_Your assignment_
From the listing below, return every line with the string "computer" in it.

☆ ☆ ☆ ☆ ☆

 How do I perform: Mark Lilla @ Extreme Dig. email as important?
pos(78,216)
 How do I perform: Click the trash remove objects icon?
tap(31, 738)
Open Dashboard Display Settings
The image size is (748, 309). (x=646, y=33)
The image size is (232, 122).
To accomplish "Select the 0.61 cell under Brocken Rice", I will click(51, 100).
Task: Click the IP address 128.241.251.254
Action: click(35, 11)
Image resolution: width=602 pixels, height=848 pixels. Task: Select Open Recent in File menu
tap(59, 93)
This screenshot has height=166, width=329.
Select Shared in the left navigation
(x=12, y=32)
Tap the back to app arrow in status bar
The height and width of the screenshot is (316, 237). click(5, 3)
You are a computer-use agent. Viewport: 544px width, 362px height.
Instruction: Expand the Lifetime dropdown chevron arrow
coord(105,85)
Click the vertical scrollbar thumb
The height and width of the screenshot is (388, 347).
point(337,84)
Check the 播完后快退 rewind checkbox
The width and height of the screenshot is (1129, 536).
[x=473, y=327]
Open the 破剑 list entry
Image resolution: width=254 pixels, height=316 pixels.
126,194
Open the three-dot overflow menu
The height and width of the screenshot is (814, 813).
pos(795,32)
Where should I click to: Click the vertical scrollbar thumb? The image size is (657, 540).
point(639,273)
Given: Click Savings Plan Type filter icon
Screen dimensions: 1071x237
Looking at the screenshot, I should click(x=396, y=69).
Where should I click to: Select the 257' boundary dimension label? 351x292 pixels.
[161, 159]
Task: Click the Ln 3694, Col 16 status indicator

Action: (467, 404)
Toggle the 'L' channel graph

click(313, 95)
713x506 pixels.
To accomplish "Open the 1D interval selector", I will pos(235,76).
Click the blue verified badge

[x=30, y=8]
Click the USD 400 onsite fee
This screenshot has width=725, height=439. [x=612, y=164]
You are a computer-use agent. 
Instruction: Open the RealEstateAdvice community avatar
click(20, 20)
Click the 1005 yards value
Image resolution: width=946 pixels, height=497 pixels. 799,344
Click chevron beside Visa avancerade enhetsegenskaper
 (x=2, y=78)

☆ ☆ ☆ ☆ ☆

_Exercise response_
You are a computer-use agent. Viewport: 544px width, 362px height.
You are a computer-use agent. 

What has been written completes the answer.